··· DOCUMENT PASSAGE ···
In 1827, while examining pollen grains and the spores of mosses and Equisetum suspended in water under a microscope, Brown observed minute particles within vacuoles in the pollen grains executing a continuous jittery motion. He then observed the same motion in particles of dust, enabling him to rule out the hypothesis that the motion was due to pollen being alive.

Norbert Wiener (1894-1964)

Norbert Wiener[11] was an American theoretical and applied mathematician. He was a pioneer in the study of stochastic and noise processes, contributing work relevant to electronic engineering, electronic communication and control systems.

Brownian motion[12] is either the random movement of particles suspended in a fluid or the mathematical model used to describe such random movements, often called a Wiener process[13]

It is a time continuous process (notation $W_t \,$ or $W \,$) with the properties:

$W_0=0 \,$ (with probability one)
$W_t \sim \mathbb{N}(0,t)\,$ for all $t \geq 0 \,$
This means, that for each $t \,$ the random variable $W_t \,$ is normally distributed with mean $E(W_t)=0 \,$ and Variance $Var(W_t)=E(W_t)=t \,$

All increments $\Delta W_t:=W_{t+\Delta t} - W_t \,$ on non-overlapping time intervals are independent.

$W_t \,$ depends continuously on $t \,$

The simulated processes where simulated in that way, that the jump size from one discrete Timepoint to the following is simulated by a normal distribution because nobody can know the behaviour of the continuous time within the time interval between two discrete time points.

## Excursus into Stochastic Integral

Lets assume the price of an asset is described by a Wiener process $W_t \,$.
Let $b(t) \,$ be the number of assets in a portfolio

• simplifying assumption: trading only possible at discrete time instances $t_j \,$ defining the interval $0\leq t \leq T \,$

$b\left( t\right)= b\left( t_{j-1}t\right) \,$ for $t_{j-1}\leq t < t_j \,$ and $0=t_0 < t_1 < \dots < t_N=T$

such a function $b(t) \,$ is called step function.

The trading gain over the time period $0\leq t \leq T\,$ is given by
$\sum^N_{j=1}b\left(t_j-1\right)\left( W_{t_j}-W_{t_{j-1}}\right)$
the trading gain can be positive or negative and is determined by the trading strategy $b(t) \,$ and the price process $W_t \,$
This procedure can be rewritten for continuous time but leads to the question whether the sum of the given formula has a limit when with $N \rightarrow \infty \,$ the size of the subintervals tends to 0.
··· SUPPLIED ENTRIES ···
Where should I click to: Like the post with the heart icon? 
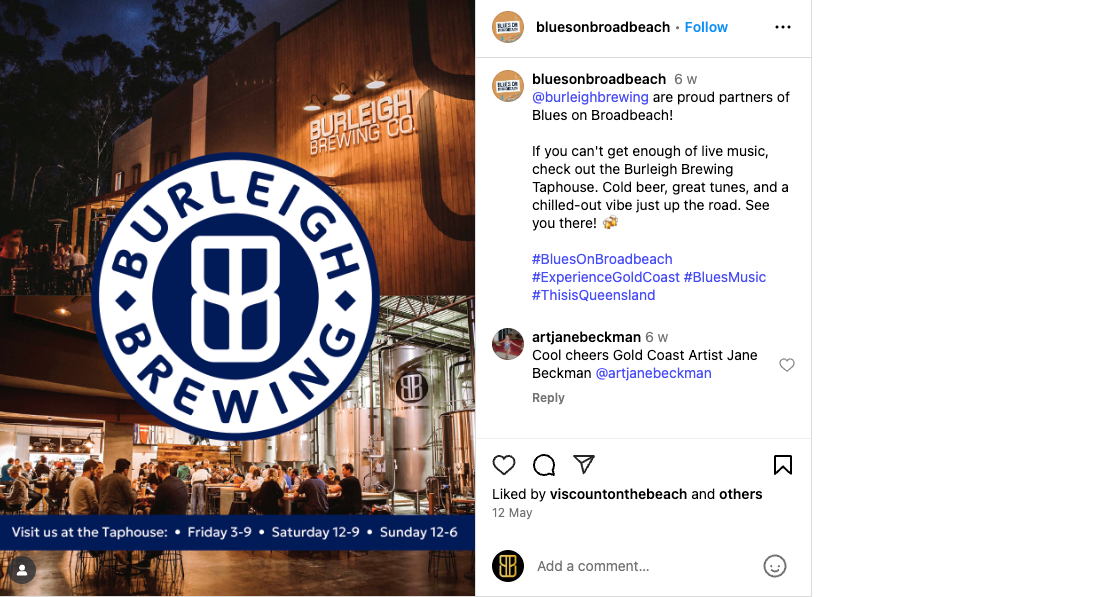click(x=504, y=465)
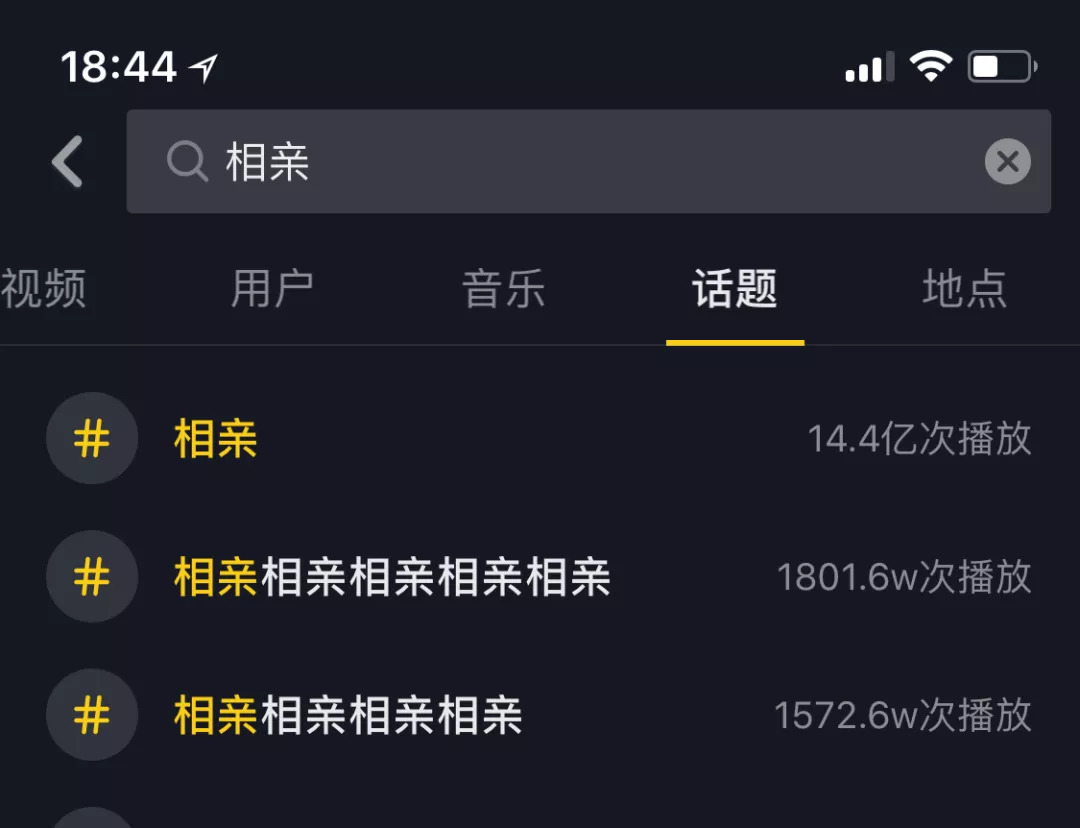Viewport: 1080px width, 828px height.
Task: Clear the search text with X icon
Action: coord(1007,161)
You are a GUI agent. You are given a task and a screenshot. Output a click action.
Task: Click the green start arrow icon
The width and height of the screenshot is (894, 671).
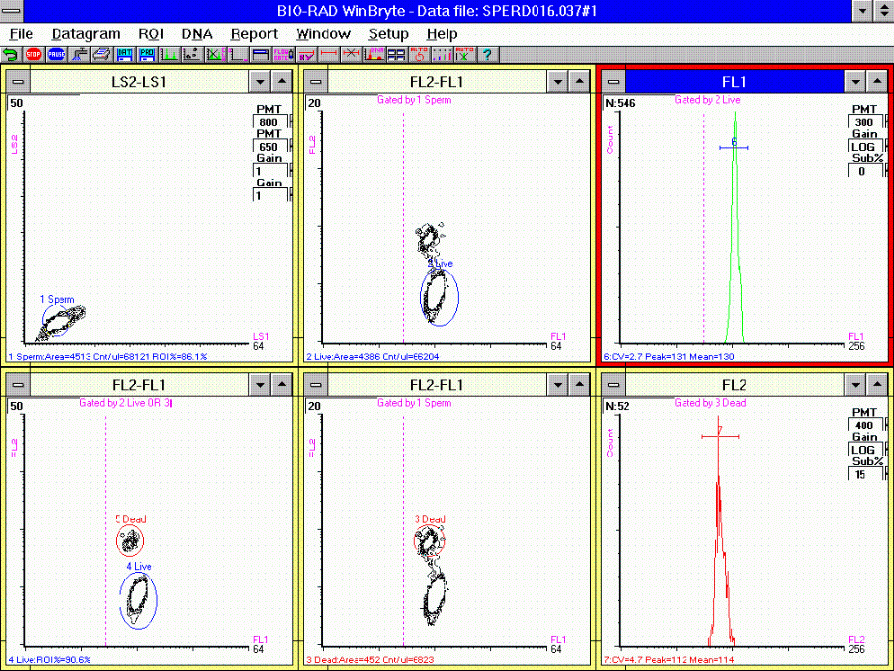(11, 54)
···
TASKS:
(1) In the Brownian motion passage, what could Brown rule out after he saw the same motion in particles of dust?
(2) Reproduce the Brownian motion passage word for word, everything from "Norbert Wiener (1894-1964)" down to "and control systems.".

ANSWERS GIVEN:
(1) He could rule out the hypothesis that the motion was due to pollen being alive.

(2)
Norbert Wiener (1894-1964)

Norbert Wiener[11] was an American theoretical and applied mathematician. He was a pioneer in the study of stochastic and noise processes, contributing work relevant to electronic engineering, electronic communication and control systems.